After over 40 years of economic integration, the UK car industry will struggle to separate itself from its EU supply chain. Currently over 1,100 trucks bound for British plants cross into the UK from the EU every day, delivering approximately £35 million worth of components. British manufacturers then use these parts to build around 6,600 cars and 9,800 engines. Over half of these sent back to the EU.
Although the famous British car names of years past have mostly disappeared or been bought by companies from other countries, the country’s car industry is still massive.

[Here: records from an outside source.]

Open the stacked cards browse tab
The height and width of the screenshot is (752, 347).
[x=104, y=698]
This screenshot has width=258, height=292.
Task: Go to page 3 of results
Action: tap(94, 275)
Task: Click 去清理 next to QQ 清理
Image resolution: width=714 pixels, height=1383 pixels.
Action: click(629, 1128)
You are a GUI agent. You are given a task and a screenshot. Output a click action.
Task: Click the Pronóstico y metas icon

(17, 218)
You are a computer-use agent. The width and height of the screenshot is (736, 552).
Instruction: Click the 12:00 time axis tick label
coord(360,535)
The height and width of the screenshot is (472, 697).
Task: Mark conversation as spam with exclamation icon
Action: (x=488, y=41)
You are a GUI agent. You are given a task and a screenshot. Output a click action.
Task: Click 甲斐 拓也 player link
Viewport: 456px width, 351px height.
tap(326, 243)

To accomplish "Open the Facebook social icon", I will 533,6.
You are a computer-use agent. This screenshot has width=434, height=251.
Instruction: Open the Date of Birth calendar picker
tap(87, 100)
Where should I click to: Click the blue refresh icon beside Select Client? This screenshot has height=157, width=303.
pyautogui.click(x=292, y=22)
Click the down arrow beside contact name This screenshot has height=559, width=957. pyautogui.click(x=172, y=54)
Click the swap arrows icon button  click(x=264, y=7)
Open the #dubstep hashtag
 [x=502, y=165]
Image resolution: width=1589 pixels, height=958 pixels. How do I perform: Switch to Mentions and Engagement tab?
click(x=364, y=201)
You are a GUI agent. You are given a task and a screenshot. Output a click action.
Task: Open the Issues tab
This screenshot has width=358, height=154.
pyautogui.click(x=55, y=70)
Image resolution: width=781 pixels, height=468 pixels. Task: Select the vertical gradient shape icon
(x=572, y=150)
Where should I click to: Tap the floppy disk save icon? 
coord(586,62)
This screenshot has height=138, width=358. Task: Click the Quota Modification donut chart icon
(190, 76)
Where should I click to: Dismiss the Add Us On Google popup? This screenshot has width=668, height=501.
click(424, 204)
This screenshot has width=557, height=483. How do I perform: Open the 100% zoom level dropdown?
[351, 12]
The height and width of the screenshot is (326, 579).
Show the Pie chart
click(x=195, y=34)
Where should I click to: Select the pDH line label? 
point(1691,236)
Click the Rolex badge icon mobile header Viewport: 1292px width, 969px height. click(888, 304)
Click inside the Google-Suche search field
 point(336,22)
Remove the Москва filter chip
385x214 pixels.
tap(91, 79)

It currently makes up 10% of GDP, and employs over a million people.
Government and opposition inaction
Yesterday on the BBC’s World At One programme on Radio 4, economics reporter Simon Jack laid bare yet another huge “Carmageddon” facing the UK car industry. Post-Brexit, free-trade deals will likely require UK car-makers to meet similar “country of origin” thresholds.
“If you look at cars made in the UK,” Jack explained, “and if you take those cars apart and look at them component by component they are about 20-25% UK-supplied. Outside the EU if we want to replicate the trade deal has with South Korea, we are way short of the 55% ‘UK-ishness’ that our cars would need to qualify.”
Treasury minister Mel Stride, MP, also appeared on the programme, but was unable to offer anything more than vague assurances that the matter would be looked into.
“This is one of a number of issues that will clearly be subject of the negotiation that we’re engaged in with the EU 27,” he told host Sarah Montague before waffling further. “It is an extremely high priority. It’s one that I, the Chancellor, the Prime Minister, and others are very much engaged with and we are confident that as part of our negotiated settlement with the EU, given that this is an extremely high priority…we will get there on this matter.”
Unconvinced, Montague asked for examples of concrete steps being taken. Stride replied with only, “Talks have started at official levels across a whole range of issues…These are matters that are very high on our agenda.”
Although critical of government policy on the issue, Labour’s position is no clearer. Both parties continue to argue internally about their preferred Brexit strategy two years after the referendum result and just months before a final deal is supposed to be agreed with the EU.
As the two major British parties continue to dither, the EU is instructing its industries to start considering the UK a “third country” from March 29th, 2019. Not only is there no clear solution for Carmageddon, but apparently no member of the British government or opposition is even willing to face up to the crisis.